Reprezentacja USA znów jest w grze podczas mistrzostw świata w Chinach! Dzięki pewnej wygranej nad Grekami, podopieczni Gregga Popovicha udowodnili, że ich słabszy mecz z I fazy przeciwko Turcji był jedynie wypadkiem przy pracy i nadal trzeba się z nimi liczyć. W ostatnim spotkaniu grupy K Amerykanie wystąpią jednak w dalszym ciągu osłabieni brakiem Jaysona Tatuma.
Skrzydłowy nie doszedł jeszcze do pełni zdrowia od momentu kontuzji, której doznał w drugim pojedynku turnieju.
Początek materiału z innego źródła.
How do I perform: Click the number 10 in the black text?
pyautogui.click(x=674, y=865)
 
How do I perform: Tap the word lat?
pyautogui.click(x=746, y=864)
Pod koniec starcia z Turcją, koszykarz Boston Celtics doznał skręcenia lewej kostki i opuścił parkiet z pomocą sztabu medycznego kadry USA. Pierwsze prognozy mówiły o tym, że 21-latek nie zagra w dwóch najbliższych meczach, ale nie wystąpi jednak w trzech.
- Czuję się już dobrze. O wiele lepiej niż wtedy, gdy do tego doszło. Mam więc nadzieję, że będę gotowy do gry na środę - zaznaczył Tatum. To właśnie wtedy Stany Zjednoczone rozegrają swój ćwierćfinałowy pojedynek w mistrzostwach świata.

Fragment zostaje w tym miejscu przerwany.